Comparative Analysis of Multi-Resolution Remote Sensing Data for Accurate Road Segmentation in Urban Environments
Keywords: Road Segmentation, U-Net, Pléiades Neo, Sentinel-2
Abstract. Road networks are crucial to urban infrastructure and significantly affect transportation, traffic management, and emergency response. Besides, accurate mapping is essential for detecting road networks effectively, but traditional methods like manual digitization and field surveys often struggle in fast-changing urban environments.

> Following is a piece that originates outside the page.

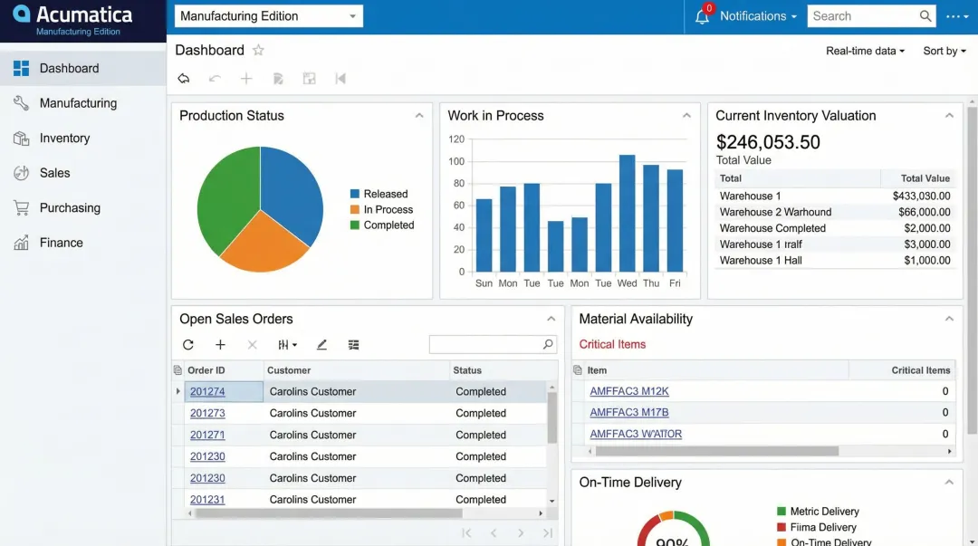Click the edit pencil icon in Open Sales Orders

321,345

Remote sensing and deep learning techniques have emerged as effective alternatives, although initial road segmentation faced challenges such as limited image resolution. Recent advances in satellite technology have alleviated these issues by providing ultra-high-resolution (sub-meter) imagery, which is vital for accurately representing road networks. Deep learning models like U-Net have enhanced road segmentation by accurately capturing complex features. This research examines the effectiveness of multi-resolution satellite imagery for road segmentation. This study aims to analyze the accuracy assessment of road segmentation using Sentinel-2 imagery (10 m resolution) and ultra-high-resolution Pléiades Neo imagery (sub-meter resolution). Ground truth data from the Google Maps API were used for validation. Among the tested resolutions, Pléiades Neo at 30 cm achieved the highest accuracy, with an F-score of 0.87. Pléiades Neo at 15 cm resolution followed closely with an F-score of about 0.85. Pléiades Neo at 1 m resolution (upscaled data) showed a moderate decline (F-score of 0.82), while Sentinel-2 had the lowest performance (F-score of 0.78). Overall, Pléiades Neo at 30 cm resolution offers the best balance of accuracy and data efficiency for road segmentation.